KNUBEL CAROLINA, MARTÍNEZ FERNANDO, DIAZ LUJÁN CINTIA, FRETES RICARDO, MOTRÁN CLAUDIA C.

Rio de Janeiro- Brazil

Congreso; 13th International Congress of Immunology. Rio de Janeiro- Brazil-; 2007

International Congress of Immunology

IDO is an intracellular enzyme that catalyses the initial rate-limiting step of tryptophan (Trp) catabolism that is constitutive expressed in several human and mouse cells. Its activity is up-regulated upon stimulation with proinflamatory mediators such as IFN-ã and TNF-á increasing the ability of IDO positive cells to inhibit the proliferation of intracellular pathogens through consumption of the essential amino acid Trp.  Recently an additional role for IDO as a natural inmmunoregulatory mechanism was proposed based on data showing that IDO is involved in the suppression of T cell response and in regulatory T cells induction.

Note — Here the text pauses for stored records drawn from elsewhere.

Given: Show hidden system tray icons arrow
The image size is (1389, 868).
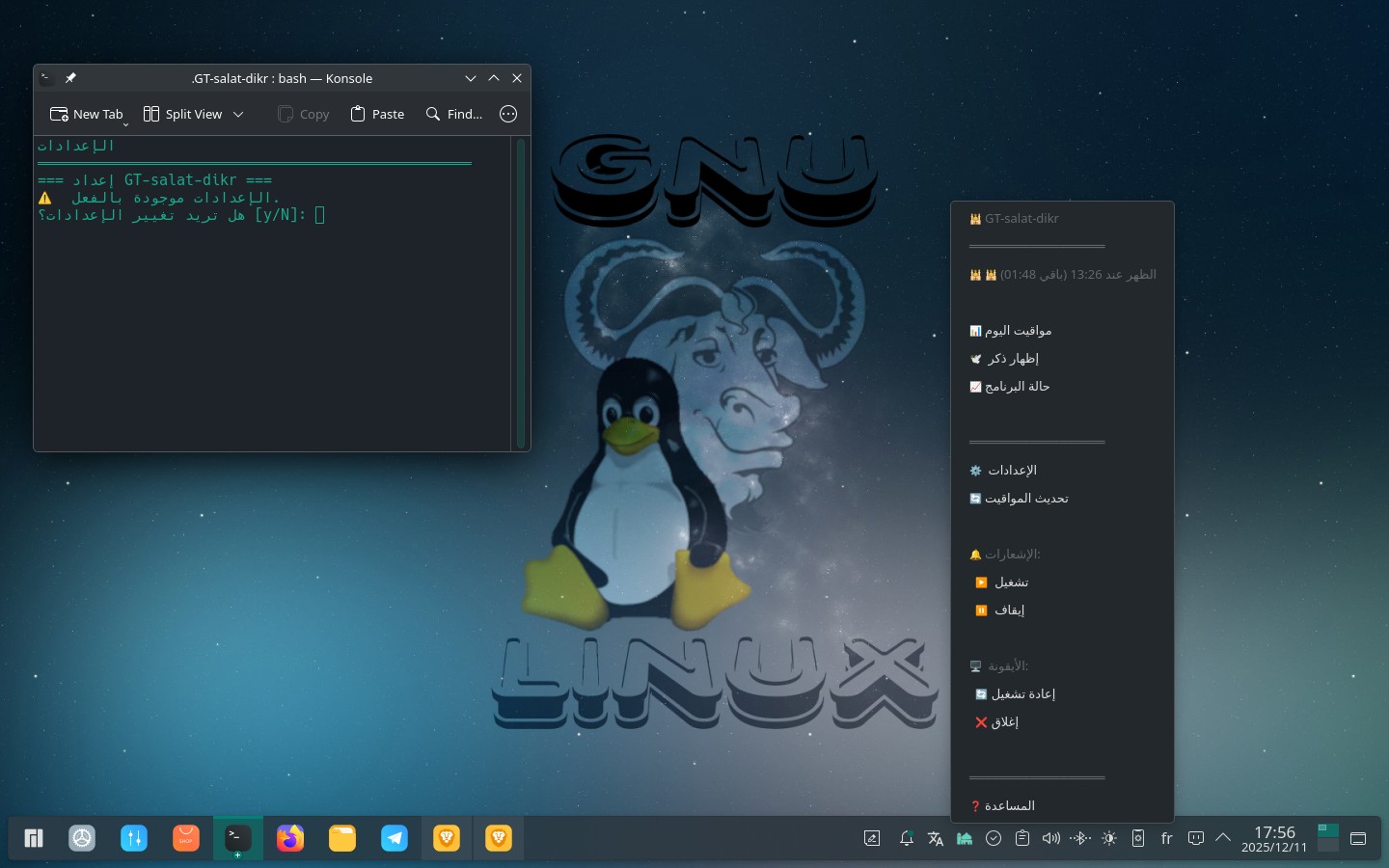Looking at the screenshot, I should point(1223,838).
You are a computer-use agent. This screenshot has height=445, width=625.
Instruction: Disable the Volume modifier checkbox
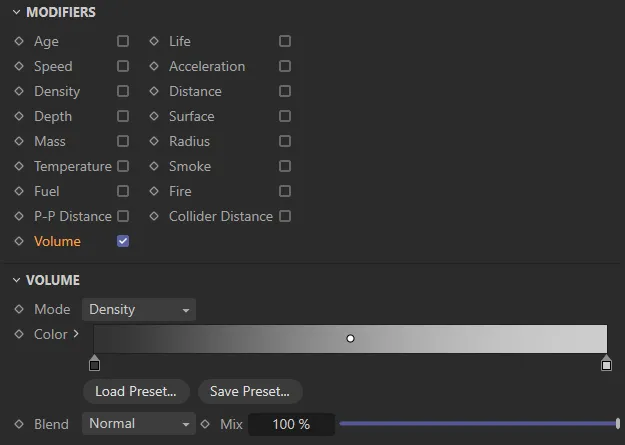click(123, 241)
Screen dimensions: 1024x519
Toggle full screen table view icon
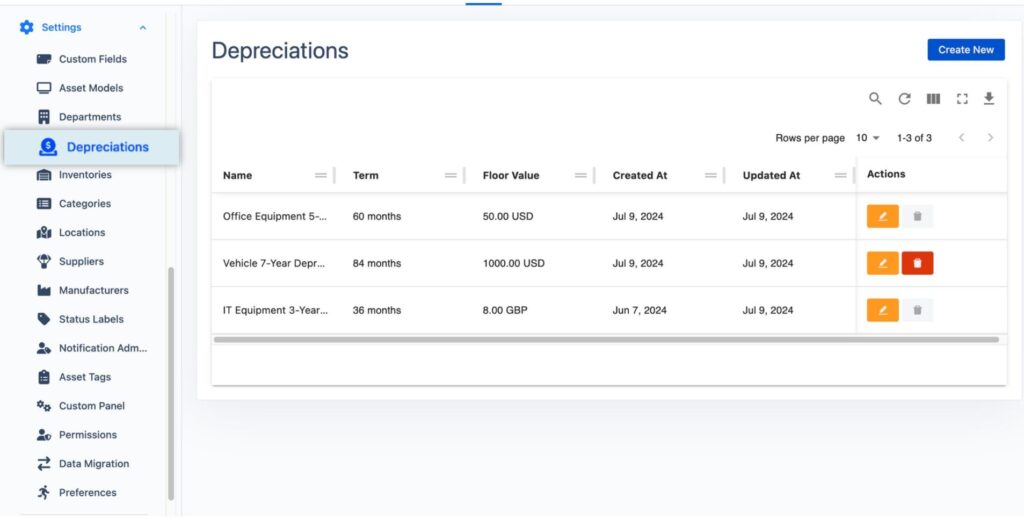pos(962,99)
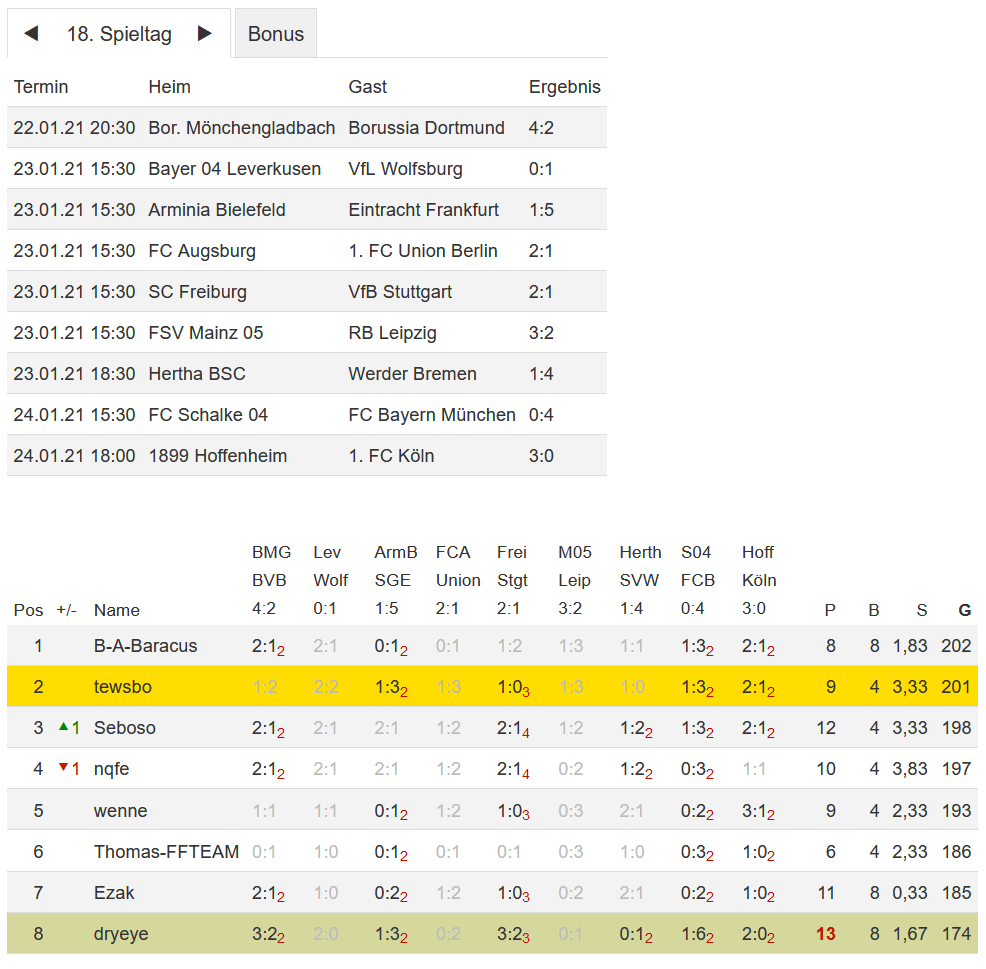986x969 pixels.
Task: Click the FC Schalke 04 match row
Action: coord(306,415)
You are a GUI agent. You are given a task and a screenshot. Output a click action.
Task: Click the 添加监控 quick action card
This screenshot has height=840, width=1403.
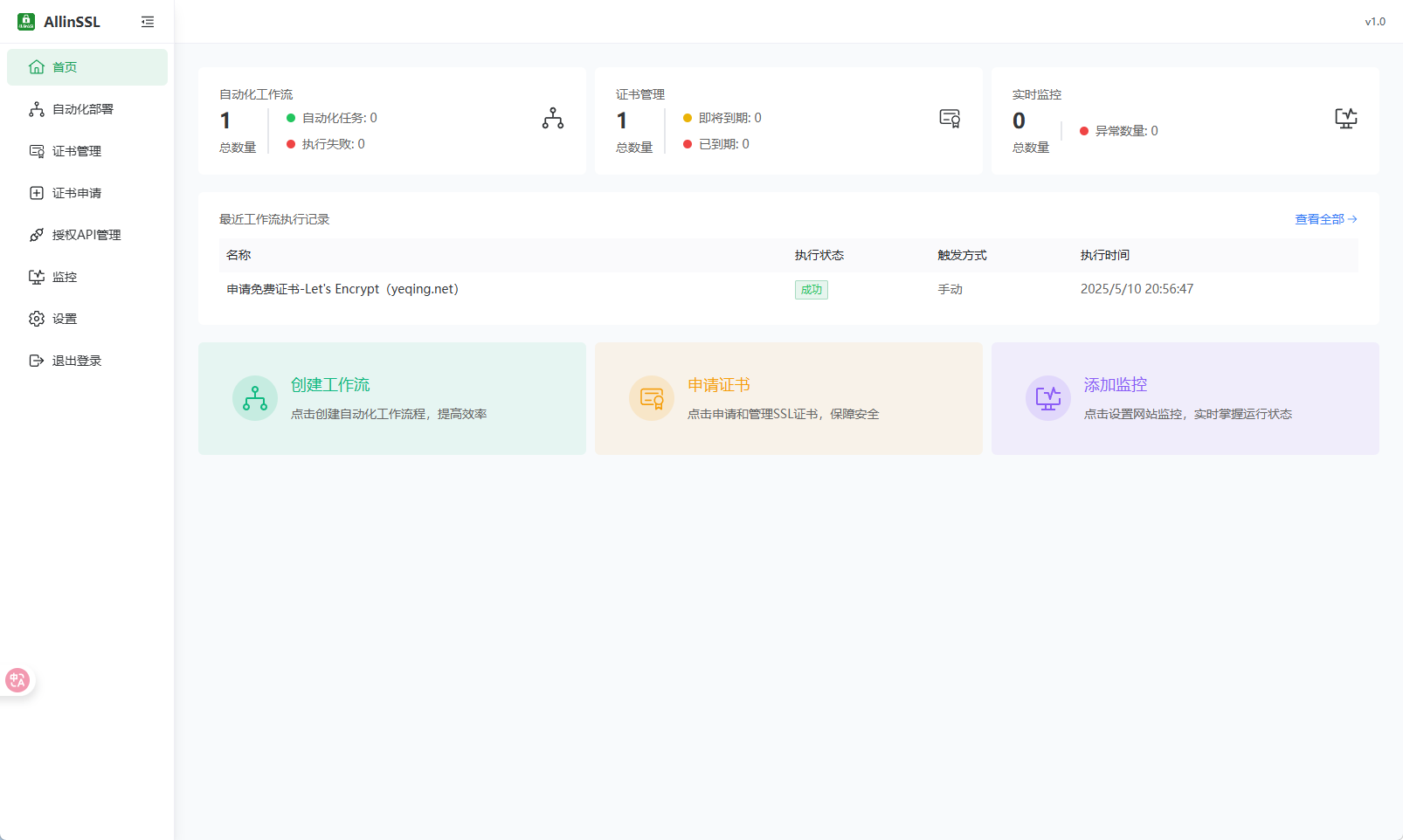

To determine the role of IDO in the control of T. cruzi infection, IDO expression was examined in BALB/c and B6 mice infected with 500 or 3000 trypomastigotes of Trypanosoma cruzi (Tulahuen strain) respectively along with the consequences of its blockade by in vivo treatment with an enzyme inhibitor (1-MT).  We found that sustained expression of IDO occurred in spleen, cardiac and skeletal muscle of both mice strains concomitantly with the infection.  IDO blockade impairs resistance to T. cruzi infection since 1-MT-treated mice showed significantly higher parasitemia levels (p<0.05) and lower survival rate than control group. In addition, IDO inhibition exacerbated the infection-associated heart inflammatory pathology without changes neither the regulatory T cells pool nor the specific humoral immune response. Our results suggest that in T. cruzi infection the IDO pathway participates mainly in the parasite replication control; however a possible role in the inflammatory and adaptative anti-parasite responses can not be rule out.